A few things we are looking for here are: Standard NMEA 183 output, 1 PPS output pulse and serial rather than USB interface. Provision for an external antenna is a great feature and may be a requirement depending on the situation. Although a USB interface may sound good, because of the way communication is achieved by asynchronous polling of the host device, a lot of uncorrectable variability occurs compared to old-fashioned RS232 serial, even at low baud rates like 4800. I haven’t actually evaluated USB and what this means from a practical standpoint, however. The PFSense document on NTP does not recommend USB.
GPS receivers can be divided into two broad classes with some crossover. Most receivers are position/navigation optimized devices. But there are those that are designed specifically for timing applications. Navigational units need to deal with triangulation from multiple sats at different elevations and also with motion. Their algorithms have location parameters as their priority which slightly degrades timing accuracy. Timing GPS receivers are different. They can go into a “position hold” mode at previously established coordinates and even look at just one satellite to achieve very low jitter on the 1 pps pulse. The internal circuits including the clock oscillator and those that process the pulse are also optimized so that 10-15 nanosecond specs are typical of this class. About 10 to 100 times better than your average navigation GPS. These are probably overkill for a home lab though. They tend to be expensive ‘niche” devices. Another class of receivers from the innovative U-Blox people have part numbers that end in “T” like 5T 0r 6T. The T stands for timing, and they are a hybrid design that combine good positional performance, but can go into position hold and behave as very accurate timing receivers. They use an internal TCXO rather than a regular crystal oscillator for better hold-over stability.
Thus far, I have evaluated three receivers and compared their relative NTP performance on PFSense. One was already in stock and the other two were purchased.

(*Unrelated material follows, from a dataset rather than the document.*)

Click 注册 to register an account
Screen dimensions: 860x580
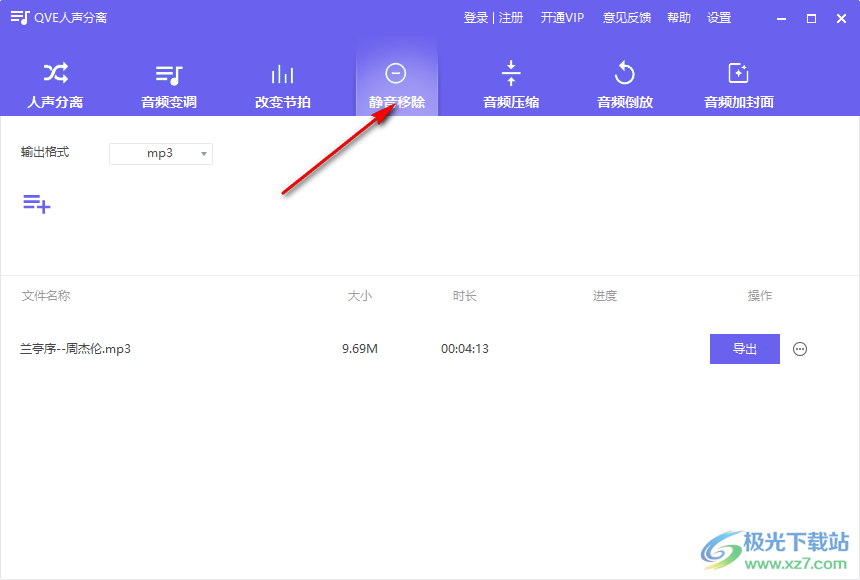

The first RX was a CSI Mini-Max, a marine oriented unit with WAAS and differential GPS capability, but no pps output. The second was a Garmin GPS18x-LVC, a hockey-puck style OEM 12 ch receiver with a built-in patch antenna, WAAS, and PPS pulse output. The third was an inexpensive U-Blox 6M module modified to generate PPS from it’s blinking LED and it’s 3.3V logic i/o converted to RS232 by way of a Max3232.
All performed well enough in a home lab, for all but the most critical applications. That said, the addition of the 1 pps pulse makes a significant improvement. See the graph below. It shows the Garmin unit running without the PPS signal line connected in the first portion, and the effect of connecting the PPS line toward the mid-portion of the graph. Jitter, wander and dispersion all decrease dramatically.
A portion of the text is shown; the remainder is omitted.